The Cascade of Interventions

I explained earlier that some researchers have found a small reduction in the likelihood of c-section for some first-time mothers when they are induced at 41 weeks. That is true. But there’s something else at play here too.

It’s often called the cascade of interventions.

This “cascade” describes the effect that utilizing one intervention can have on the rest of your labor. Often, accepting one intervention (like getting an IV or being induced) leads to another…and another…and another.

And the more interventions that happen, the more the natural process of labor is inhibited. 

Sometimes, this cascade of interventions leads to a c-section that could have been avoided. And it often starts with getting induced.

You can learn more about this phenomenon in The Cascade of Interventions [Explained].

Discomfort, Pain, and Infection

Another downside of induction is that it often leads to a labor that is more painful and uncomfortable than spontaneous labor would have been. 

For one thing, induction doesn’t always mean productive labor starts right away. It’s not uncommon for women to be induced and have contractions start but to make no progress for hours or even days. That happened to a friend of mine just a few months before this writing.

Those contractions are still uncomfortable, even if they aren’t helping you get closer to birth. And the longer you have to cope with contractions, the more likely it is you’ll get worn out before it’s over.

Second, contractions brought on by induction are often more painful than natural contractions. 

Cervical ripening (the term used when prostaglandins are given vaginally to help get the cervix ready) can cause sharp pains. And Pitocin (which I’ll talk about in a moment) makes contractions longer, stronger, and closer together.

In addition to the increased pain, synthetic hormones interrupt natural production of beta-endorphins, a hormone that helps relieve pain naturally. Beyond that, the intensity of induced contractions means your body has less time to get used to labor, which often makes it harder to cope.
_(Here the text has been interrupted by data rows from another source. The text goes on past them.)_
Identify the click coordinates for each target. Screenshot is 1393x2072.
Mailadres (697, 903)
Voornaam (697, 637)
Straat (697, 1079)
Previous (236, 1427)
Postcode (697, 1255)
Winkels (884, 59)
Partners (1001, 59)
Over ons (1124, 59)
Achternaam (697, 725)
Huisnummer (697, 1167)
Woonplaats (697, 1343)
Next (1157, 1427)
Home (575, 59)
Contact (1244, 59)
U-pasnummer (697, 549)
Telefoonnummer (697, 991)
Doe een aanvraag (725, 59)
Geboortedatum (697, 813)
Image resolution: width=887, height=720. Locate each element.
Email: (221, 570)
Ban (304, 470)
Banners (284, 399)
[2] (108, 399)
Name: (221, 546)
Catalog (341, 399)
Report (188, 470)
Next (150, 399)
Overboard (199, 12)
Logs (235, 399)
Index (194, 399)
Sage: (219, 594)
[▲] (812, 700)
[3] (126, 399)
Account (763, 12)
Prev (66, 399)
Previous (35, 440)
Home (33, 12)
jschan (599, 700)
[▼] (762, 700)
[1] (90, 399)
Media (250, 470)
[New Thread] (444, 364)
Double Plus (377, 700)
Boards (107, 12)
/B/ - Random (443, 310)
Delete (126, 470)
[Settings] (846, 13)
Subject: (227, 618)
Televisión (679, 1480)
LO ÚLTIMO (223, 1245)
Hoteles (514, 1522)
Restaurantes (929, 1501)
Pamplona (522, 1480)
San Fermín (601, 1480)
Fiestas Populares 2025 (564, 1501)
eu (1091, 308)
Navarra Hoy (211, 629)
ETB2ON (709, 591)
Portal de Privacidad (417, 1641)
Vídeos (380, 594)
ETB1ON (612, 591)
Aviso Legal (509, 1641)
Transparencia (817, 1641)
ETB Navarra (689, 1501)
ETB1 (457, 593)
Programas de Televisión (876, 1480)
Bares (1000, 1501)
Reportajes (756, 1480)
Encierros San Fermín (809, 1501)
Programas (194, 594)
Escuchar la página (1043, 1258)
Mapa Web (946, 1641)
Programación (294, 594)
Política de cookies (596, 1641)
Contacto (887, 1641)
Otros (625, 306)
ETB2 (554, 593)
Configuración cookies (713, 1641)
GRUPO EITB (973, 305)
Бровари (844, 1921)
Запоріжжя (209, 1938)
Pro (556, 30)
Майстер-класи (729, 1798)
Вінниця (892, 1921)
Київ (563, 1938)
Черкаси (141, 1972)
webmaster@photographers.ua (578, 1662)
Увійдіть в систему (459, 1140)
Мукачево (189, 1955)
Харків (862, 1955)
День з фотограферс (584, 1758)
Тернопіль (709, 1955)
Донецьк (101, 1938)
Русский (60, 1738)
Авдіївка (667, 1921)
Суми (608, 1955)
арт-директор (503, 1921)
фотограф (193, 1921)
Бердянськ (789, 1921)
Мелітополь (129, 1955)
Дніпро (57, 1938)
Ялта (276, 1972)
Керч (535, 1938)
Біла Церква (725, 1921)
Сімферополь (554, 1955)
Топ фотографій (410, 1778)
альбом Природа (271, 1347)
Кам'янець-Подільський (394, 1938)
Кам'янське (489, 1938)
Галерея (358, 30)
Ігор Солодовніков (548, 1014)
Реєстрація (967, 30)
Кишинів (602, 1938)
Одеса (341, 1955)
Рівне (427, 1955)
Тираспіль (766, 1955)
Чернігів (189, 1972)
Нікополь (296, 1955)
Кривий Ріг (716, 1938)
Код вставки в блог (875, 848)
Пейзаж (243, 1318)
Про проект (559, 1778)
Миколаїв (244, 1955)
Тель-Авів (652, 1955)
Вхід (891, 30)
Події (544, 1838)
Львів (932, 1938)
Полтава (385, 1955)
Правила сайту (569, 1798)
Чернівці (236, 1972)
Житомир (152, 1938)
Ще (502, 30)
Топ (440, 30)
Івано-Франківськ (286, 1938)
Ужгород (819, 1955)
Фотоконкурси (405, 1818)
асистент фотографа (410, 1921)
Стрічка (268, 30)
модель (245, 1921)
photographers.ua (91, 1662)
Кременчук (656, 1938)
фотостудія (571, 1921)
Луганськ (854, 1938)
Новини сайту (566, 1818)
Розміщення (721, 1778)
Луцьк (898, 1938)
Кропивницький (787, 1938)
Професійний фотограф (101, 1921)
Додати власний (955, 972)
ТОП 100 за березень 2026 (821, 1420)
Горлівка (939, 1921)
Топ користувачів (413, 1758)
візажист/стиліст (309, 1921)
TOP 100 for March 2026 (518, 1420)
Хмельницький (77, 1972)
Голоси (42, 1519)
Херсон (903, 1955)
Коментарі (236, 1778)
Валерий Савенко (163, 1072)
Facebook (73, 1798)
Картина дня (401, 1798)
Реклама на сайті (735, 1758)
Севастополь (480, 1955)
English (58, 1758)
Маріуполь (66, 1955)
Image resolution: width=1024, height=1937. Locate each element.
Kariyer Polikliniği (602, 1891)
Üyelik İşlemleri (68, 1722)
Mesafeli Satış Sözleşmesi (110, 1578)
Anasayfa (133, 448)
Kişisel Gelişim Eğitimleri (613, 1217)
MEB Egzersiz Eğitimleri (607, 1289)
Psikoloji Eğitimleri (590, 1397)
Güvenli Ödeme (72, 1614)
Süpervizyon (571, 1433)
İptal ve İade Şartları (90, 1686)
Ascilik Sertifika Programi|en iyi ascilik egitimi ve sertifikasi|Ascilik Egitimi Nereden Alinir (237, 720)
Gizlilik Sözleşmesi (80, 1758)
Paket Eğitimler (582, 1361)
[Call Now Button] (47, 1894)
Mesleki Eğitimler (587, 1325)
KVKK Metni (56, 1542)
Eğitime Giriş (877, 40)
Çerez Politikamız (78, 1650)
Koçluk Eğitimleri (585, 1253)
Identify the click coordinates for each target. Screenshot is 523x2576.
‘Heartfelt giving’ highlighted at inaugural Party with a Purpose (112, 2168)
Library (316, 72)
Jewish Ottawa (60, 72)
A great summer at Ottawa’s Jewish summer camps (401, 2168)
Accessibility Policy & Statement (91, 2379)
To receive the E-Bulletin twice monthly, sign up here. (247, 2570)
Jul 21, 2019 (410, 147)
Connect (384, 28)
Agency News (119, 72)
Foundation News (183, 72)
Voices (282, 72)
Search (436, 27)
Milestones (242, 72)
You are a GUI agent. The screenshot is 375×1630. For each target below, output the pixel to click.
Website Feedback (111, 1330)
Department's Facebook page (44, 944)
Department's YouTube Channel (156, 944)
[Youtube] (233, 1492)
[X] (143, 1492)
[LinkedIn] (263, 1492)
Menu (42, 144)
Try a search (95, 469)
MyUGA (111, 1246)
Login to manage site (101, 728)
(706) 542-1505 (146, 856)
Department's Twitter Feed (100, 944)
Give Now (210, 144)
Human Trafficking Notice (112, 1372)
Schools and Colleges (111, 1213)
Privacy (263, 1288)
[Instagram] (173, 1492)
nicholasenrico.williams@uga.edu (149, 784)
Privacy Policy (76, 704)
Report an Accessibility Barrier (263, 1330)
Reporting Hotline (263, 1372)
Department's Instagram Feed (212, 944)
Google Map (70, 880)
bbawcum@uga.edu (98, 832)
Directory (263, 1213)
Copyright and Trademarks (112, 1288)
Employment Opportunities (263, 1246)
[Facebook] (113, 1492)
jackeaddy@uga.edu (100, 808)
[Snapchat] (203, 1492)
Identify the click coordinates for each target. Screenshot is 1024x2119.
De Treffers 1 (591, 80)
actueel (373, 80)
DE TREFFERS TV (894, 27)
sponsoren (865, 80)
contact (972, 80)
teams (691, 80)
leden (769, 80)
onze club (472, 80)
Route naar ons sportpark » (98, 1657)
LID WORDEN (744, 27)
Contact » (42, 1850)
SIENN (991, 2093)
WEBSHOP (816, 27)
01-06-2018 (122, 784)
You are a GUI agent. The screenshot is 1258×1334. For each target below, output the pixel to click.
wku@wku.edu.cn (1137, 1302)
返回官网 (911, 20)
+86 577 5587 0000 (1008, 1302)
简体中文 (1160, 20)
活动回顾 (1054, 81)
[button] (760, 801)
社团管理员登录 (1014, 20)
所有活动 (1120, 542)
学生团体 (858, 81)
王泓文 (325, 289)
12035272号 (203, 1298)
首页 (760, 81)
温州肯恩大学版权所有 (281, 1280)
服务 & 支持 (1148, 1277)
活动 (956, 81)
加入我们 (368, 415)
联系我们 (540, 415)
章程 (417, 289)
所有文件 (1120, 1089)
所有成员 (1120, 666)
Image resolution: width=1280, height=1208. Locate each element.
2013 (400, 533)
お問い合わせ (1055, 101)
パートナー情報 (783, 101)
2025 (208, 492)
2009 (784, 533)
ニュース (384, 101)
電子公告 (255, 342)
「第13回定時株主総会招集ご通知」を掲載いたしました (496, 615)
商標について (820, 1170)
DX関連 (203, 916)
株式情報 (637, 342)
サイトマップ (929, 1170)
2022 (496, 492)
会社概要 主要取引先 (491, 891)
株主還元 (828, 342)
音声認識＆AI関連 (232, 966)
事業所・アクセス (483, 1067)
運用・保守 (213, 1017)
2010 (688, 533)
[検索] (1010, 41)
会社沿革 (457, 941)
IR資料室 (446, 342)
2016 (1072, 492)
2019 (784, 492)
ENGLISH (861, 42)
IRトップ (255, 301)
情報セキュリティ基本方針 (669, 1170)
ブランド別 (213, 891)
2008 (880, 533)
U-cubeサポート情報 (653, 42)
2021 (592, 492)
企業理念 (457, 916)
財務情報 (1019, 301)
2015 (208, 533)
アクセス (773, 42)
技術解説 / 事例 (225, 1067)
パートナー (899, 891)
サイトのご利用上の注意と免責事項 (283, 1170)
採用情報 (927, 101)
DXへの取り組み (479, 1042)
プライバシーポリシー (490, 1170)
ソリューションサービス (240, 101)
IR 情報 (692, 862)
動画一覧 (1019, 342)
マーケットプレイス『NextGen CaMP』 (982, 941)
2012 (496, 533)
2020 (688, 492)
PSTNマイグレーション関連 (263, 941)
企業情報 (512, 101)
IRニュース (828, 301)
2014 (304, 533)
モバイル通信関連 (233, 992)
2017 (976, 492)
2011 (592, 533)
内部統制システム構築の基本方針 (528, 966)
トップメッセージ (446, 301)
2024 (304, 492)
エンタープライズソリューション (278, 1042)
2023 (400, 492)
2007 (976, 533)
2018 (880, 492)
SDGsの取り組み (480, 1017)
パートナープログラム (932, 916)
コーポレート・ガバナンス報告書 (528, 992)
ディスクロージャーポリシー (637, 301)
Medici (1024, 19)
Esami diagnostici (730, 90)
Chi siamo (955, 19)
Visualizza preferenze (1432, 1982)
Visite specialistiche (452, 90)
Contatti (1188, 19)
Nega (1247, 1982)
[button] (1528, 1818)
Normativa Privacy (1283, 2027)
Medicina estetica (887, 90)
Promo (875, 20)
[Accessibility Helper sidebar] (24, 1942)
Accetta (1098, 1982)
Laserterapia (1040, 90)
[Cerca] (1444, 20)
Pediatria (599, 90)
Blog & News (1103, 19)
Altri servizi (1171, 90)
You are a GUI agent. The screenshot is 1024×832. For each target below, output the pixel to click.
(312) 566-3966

And finally, if you are induced, your doctor will want to closely monitor your labor. That will likely include frequent cervical checks which can be uncomfortable at best and quite painful at worst.

Those frequent cervical checks, plus any use of internal monitors and other factors like long or slow labor can lead to an increased risk of infection

Frequent Use of Pitocin

Finally, some of the risks of induction are tied up in a specific method of induction: using Pitocin. Receiving Pitocin through an IV is a common way to get induced. While it can be effective, it has many of its own risks.

I have a full blog post dedicated to Pitocin coming soon, but I’ll list a few risks for reference here. Downsides to using Pitocin include:

  • More painful labor
  • Higher likelihood of fetal distress
  • Increased chance of c-section
  • Higher risk of postpartum hemorrhaging
  • Increased risk of uterine rupture (especially during VBAC)

For these reasons, getting induced in a way other than using Pitocin may be safer.

Conclusion: Induction Is Individual

To begin as we started, you’d probably heard of getting induced long before you read this blog post. But hopefully you now understand much more about it, the pros and cons of inducing labor, and why or why not it might be a good choice for you.

While I would like to say induction is something to avoid, that’s not always true. Part of the reason being truly informed is important is so that women can set themselves up for the kind of happy, calm birth experience they want. And that won’t look the same for everyone!

To get induced or not needs to be a personal decision for many reasons. For example, while the risk of stillbirth is still low even at 42 weeks, a mother who has had miscarriages or stillbirths in the past may prefer to be induced to avoid the risk of stillbirth as much as possible. 

On the other hand, a woman trying for a VBAC may do everything she can to avoid induction because it can increase the risk of uterine rupture.

So, armed with truth, you can now make a truly informed choice for you and your baby.

I recommend you think about induction and make your decision long before your doctor brings it up. If you know what you want, you’ll be better able to communicate your choice and to do what needs to be done to make your plan a reality.